• YOUR TASK: For the data that follows, report how many lines include the string "radio", and write the number alone.

PROVIDED MATERIAL Start Marker

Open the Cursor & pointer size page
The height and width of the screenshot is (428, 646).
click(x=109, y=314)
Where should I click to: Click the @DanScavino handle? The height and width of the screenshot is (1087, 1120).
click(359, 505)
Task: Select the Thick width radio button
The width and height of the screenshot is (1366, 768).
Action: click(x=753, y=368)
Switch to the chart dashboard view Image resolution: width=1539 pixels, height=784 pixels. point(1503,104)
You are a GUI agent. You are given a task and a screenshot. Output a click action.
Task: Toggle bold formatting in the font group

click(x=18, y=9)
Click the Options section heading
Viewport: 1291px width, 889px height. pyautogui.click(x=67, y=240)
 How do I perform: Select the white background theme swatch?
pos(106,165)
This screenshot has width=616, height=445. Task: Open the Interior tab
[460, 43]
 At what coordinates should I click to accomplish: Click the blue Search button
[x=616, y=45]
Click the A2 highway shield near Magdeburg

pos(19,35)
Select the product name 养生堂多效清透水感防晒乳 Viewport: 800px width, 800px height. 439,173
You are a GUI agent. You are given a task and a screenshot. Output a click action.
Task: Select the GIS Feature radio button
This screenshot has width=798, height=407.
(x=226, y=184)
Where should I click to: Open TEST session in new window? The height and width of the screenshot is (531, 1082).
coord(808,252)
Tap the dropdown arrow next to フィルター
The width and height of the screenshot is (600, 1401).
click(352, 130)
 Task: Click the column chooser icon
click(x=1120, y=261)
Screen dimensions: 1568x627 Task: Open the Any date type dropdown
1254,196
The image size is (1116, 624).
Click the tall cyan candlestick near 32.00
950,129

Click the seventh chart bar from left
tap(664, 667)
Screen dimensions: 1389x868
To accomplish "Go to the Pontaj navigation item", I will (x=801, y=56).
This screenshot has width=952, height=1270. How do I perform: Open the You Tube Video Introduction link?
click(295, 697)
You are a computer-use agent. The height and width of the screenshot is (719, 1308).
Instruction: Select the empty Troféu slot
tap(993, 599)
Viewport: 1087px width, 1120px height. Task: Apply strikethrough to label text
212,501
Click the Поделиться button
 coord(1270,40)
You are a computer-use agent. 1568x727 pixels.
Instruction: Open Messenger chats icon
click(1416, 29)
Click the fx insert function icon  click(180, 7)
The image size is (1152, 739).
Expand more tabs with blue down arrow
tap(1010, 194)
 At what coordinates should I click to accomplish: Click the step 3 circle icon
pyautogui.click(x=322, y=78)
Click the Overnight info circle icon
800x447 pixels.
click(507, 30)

PROVIDED MATERIAL End Marker

• EXERCISE OUTPUT: 2